▶ TASK ITEM: Retype, exactly as they appear below, the lines between the line holding "[Anterior] (52, 1510)" and the line holding "Entrada següent (340, 1064)", both ends included.

▶ INPUT:
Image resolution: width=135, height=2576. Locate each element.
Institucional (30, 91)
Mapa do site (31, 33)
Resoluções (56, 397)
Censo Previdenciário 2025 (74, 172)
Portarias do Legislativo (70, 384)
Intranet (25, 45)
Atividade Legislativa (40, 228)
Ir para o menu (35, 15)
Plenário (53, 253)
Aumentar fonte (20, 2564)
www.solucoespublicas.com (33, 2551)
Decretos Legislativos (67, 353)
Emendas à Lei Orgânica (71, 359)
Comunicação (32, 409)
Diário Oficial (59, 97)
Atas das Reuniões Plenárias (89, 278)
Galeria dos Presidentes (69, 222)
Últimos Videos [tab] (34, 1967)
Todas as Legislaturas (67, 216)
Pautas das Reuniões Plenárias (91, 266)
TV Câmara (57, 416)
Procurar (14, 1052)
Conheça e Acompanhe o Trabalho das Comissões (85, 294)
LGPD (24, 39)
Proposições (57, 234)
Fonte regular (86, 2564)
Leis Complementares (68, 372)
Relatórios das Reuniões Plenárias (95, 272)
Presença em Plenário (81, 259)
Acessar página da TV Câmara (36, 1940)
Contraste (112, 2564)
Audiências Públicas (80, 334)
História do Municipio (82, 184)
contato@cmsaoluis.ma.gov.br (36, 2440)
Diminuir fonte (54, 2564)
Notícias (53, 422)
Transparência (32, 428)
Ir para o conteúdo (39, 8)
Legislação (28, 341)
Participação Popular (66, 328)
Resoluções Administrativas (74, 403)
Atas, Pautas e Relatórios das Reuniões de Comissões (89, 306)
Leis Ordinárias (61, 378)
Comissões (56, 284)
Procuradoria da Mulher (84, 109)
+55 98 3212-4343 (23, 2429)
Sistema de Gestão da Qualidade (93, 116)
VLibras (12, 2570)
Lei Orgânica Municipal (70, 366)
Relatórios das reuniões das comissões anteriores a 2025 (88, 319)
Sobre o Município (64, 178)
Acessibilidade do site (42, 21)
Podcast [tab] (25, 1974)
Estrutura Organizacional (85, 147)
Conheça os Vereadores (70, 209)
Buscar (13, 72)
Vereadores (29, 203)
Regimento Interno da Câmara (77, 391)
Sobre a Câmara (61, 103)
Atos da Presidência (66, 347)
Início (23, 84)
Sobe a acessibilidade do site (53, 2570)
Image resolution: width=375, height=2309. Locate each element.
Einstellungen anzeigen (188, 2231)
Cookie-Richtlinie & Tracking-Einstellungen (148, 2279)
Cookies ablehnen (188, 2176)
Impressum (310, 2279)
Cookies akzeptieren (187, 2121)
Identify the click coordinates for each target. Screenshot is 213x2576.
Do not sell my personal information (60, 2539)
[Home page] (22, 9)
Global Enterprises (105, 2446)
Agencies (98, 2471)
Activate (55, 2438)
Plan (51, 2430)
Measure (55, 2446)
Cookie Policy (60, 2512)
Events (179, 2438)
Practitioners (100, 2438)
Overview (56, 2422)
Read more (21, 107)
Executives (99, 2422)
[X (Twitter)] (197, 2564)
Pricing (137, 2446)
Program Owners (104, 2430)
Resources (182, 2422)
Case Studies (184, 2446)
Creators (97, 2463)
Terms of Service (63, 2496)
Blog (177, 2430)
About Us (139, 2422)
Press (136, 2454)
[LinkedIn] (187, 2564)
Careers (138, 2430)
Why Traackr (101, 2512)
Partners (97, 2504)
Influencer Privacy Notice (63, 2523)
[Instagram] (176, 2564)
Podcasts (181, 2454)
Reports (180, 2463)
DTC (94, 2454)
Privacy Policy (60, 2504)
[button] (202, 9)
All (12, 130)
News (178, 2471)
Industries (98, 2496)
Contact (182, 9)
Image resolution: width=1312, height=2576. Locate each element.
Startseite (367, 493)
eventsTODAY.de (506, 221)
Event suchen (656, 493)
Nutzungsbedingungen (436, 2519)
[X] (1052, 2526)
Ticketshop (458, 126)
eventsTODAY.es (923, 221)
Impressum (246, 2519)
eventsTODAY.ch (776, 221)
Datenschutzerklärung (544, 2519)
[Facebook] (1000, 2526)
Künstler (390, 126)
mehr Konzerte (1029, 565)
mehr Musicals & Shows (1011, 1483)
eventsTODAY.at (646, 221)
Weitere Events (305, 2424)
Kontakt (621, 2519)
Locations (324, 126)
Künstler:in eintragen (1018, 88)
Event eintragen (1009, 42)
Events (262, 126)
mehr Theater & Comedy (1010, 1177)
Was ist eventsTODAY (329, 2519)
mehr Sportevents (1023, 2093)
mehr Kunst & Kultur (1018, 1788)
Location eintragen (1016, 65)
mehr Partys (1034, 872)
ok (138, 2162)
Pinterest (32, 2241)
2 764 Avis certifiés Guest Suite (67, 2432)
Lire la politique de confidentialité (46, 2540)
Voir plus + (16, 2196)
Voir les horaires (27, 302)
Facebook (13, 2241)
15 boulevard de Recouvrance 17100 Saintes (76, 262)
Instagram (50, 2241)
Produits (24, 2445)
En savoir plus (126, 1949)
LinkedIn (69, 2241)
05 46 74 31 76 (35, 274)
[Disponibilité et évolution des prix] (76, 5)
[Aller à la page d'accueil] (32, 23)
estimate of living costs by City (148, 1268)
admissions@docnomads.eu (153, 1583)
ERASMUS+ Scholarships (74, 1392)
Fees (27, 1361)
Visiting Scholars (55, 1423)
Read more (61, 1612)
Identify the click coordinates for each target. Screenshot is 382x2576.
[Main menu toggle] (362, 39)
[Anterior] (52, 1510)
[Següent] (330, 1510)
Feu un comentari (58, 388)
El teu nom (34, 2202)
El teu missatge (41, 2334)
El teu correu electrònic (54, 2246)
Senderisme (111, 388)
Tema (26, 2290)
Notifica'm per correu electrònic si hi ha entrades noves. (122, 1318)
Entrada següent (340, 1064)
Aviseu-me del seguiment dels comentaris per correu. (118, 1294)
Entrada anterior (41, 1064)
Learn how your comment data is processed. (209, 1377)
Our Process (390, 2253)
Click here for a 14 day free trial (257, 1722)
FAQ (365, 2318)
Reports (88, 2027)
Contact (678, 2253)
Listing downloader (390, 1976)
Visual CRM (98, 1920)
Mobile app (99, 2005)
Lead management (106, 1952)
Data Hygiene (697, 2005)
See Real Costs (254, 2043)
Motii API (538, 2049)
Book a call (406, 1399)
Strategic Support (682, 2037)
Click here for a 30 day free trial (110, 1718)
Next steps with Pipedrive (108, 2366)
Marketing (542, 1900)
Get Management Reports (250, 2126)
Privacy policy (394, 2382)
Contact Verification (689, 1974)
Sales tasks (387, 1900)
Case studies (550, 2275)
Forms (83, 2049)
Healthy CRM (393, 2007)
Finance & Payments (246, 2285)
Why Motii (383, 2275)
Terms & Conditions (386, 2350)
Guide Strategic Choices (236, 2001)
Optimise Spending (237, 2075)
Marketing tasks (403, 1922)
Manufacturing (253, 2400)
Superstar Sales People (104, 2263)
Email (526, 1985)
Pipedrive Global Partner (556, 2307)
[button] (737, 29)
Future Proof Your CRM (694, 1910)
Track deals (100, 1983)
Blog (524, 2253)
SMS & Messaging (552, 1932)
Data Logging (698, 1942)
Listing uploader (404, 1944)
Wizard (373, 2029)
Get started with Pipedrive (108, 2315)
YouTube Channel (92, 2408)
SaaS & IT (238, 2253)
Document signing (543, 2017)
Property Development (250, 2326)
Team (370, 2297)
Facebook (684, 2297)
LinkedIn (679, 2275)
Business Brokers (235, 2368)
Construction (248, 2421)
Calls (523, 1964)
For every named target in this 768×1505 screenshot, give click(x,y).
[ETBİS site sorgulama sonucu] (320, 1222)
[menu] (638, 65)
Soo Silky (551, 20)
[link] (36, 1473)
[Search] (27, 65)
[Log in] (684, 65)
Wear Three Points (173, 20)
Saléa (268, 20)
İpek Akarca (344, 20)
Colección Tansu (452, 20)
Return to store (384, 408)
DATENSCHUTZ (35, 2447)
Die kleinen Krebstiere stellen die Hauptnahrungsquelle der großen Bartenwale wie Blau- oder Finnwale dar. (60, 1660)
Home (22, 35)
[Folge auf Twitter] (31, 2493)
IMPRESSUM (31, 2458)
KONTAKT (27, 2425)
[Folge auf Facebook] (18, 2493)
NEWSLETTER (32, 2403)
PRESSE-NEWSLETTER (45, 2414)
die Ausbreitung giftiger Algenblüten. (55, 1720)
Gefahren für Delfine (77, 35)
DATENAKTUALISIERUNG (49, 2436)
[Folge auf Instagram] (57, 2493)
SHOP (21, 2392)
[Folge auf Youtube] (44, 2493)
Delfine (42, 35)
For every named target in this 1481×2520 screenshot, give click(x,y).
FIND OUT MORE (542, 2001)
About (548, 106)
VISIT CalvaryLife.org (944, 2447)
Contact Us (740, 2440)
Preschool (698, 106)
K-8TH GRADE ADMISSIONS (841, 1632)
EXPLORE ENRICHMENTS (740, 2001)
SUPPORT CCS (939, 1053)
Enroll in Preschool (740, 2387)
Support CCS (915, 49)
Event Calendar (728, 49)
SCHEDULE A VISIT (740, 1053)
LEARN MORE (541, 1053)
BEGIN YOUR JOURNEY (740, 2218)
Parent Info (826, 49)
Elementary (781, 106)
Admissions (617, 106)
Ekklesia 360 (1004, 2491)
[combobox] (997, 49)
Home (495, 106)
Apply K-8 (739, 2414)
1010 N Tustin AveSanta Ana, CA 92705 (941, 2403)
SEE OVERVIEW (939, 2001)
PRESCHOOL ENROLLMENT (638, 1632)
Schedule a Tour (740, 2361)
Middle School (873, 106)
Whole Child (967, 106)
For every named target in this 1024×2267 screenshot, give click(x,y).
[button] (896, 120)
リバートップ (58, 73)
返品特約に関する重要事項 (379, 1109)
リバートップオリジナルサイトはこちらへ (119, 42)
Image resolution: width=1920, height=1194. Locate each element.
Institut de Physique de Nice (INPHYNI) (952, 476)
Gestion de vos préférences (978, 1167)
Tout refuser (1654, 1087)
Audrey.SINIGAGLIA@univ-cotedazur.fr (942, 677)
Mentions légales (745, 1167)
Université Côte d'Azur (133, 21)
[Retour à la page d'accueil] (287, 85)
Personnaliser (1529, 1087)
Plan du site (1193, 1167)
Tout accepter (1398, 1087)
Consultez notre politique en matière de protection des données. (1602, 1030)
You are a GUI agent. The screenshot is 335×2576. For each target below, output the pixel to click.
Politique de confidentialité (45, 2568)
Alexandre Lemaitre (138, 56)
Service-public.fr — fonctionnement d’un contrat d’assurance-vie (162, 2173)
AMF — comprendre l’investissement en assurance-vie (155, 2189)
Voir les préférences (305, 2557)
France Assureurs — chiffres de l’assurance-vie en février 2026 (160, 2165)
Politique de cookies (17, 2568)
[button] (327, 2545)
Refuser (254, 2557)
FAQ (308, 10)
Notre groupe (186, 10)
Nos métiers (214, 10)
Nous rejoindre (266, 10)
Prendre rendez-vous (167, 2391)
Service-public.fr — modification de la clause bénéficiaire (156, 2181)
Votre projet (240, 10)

▶ YOUR SOLUTION:
[Anterior] (52, 1510)
[Següent] (330, 1510)
Feu un comentari (58, 388)
El teu nom (34, 2202)
El teu missatge (41, 2334)
El teu correu electrònic (54, 2246)
Senderisme (111, 388)
Tema (26, 2290)
Notifica'm per correu electrònic si hi ha entrades noves. (122, 1318)
Entrada següent (340, 1064)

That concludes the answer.